■ Exercise
Here is the task for the records below: repeat exactly the lines from the one with "You are a GUI" to the one with "Screen dimensions: 725x530", both included, and nothing else.

■ Data

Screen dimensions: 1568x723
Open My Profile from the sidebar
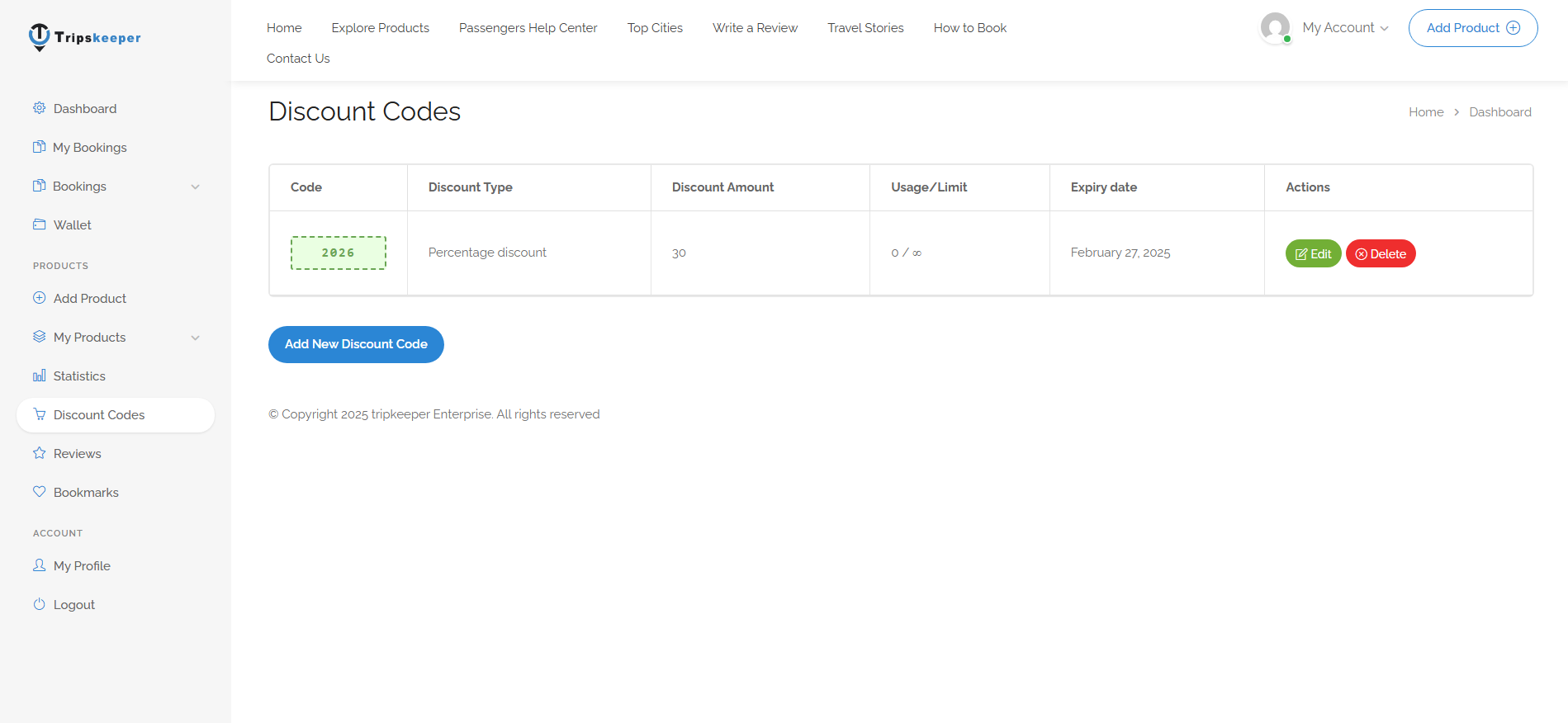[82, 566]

---

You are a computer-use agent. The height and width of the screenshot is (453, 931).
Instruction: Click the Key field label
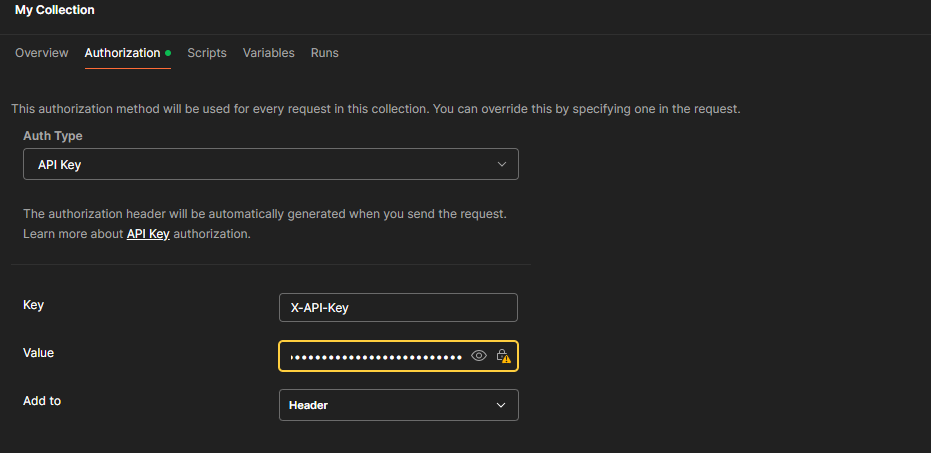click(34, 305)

---

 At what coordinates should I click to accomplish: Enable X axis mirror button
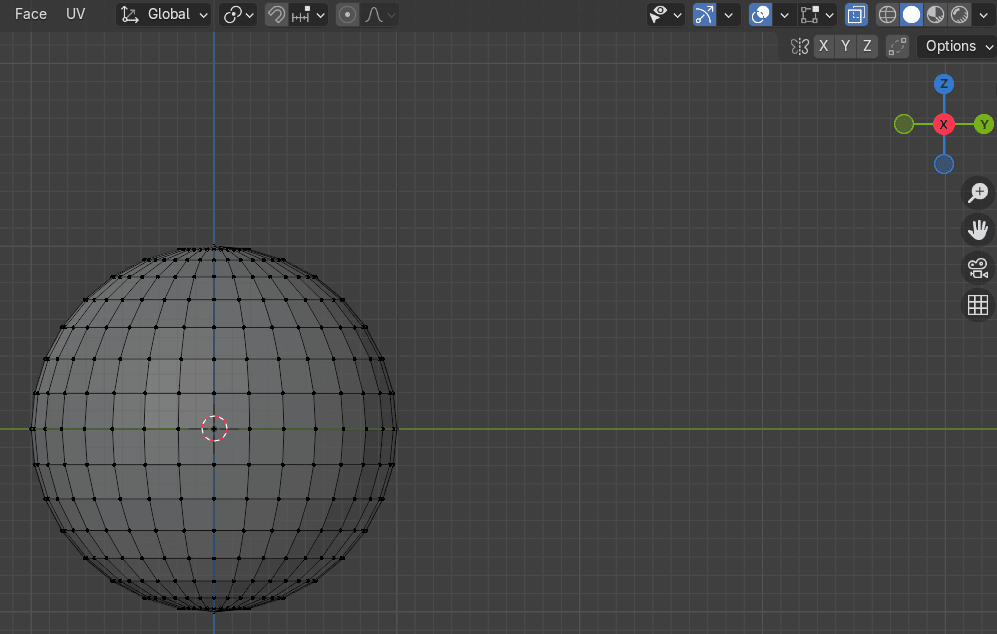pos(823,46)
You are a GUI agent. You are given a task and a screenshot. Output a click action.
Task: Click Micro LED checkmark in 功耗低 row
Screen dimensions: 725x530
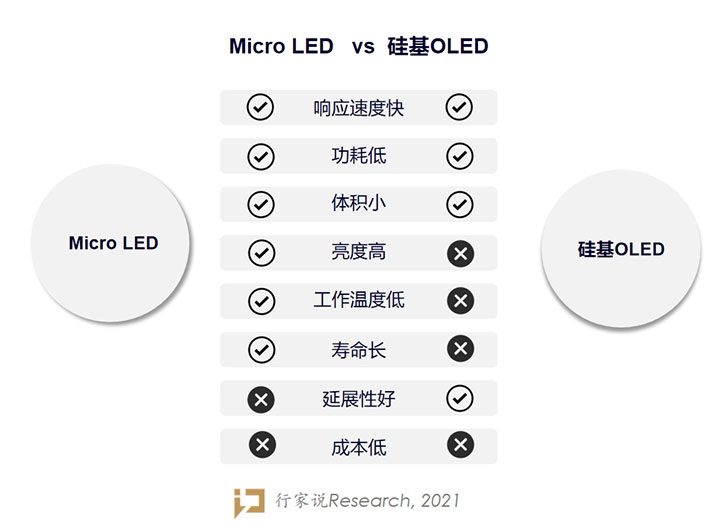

■ Expected answer
You are a GUI agent. You are given a task and a screenshot. Output a click action.
Task: Click Micro LED checkmark in 功耗低 row
Screen dimensions: 725x530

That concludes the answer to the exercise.